Geburtstag der Woche

Das moralische Gewissen der USA

12. September 2016, 00:00

Vietnamkrieg, Wall Street, Verschwörungstheorien etwa zum Kennedy-Mord, Gewalt: Mit seinen Filmen legt Oliver Stone den Finger in die Wunden Amerikas. Am Donnerstag wird der Regisseur 70 Jahre alt – kurz vor dem Start seines Films über Edward Snowden und seinem Besuch am Zurich Film Festival.

Stone hat sich schon immer viele Feinde gemacht. Und jetzt legt er sich erneut mit den Mächtigen in seinem Heimatland an. Schon während der Dreharbeiten zu seinem neuen Werk über den Whistleblower Edward Snowden habe es Probleme gegeben, sagte der US-Regisseur. «Wir sind nach Deutschland gegangen, weil wir uns in den USA nicht mehr entspannt fühlten. Wir wussten nicht, was der US-Auslandsgeheimdienst NSA machen würde.»

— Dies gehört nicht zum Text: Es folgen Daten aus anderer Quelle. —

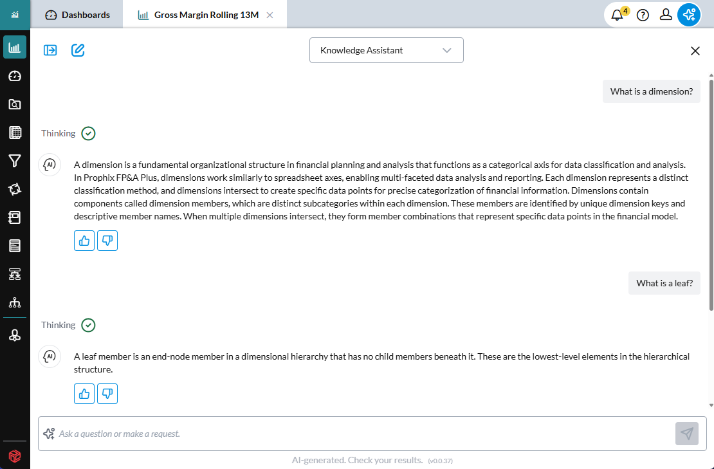714x469 pixels.
Task: Click the Ask a question input field
Action: point(360,434)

«Snowden» wird am 24. September am Zurich Film Festival gezeigt, ab 6. Oktober läuft er regulär in den Kinos. Der Film, für den sich Stone mehrfach in Moskau mit Snowden traf, ist typisch für den Oscar-Preisträger: politisch, kritisch, unbequem. Vorher prangerte er unter anderem in «Platoon» (1986) das brutale Vorgehen der GIs im Vietnamkrieg an, in «Natural Born Killers» (1994) thematisierte er die Haltung seiner Landsleute zur Gewalt, und in «Wall Street» (1987) nahm er die Machenschaften der Finanzwelt aufs Korn.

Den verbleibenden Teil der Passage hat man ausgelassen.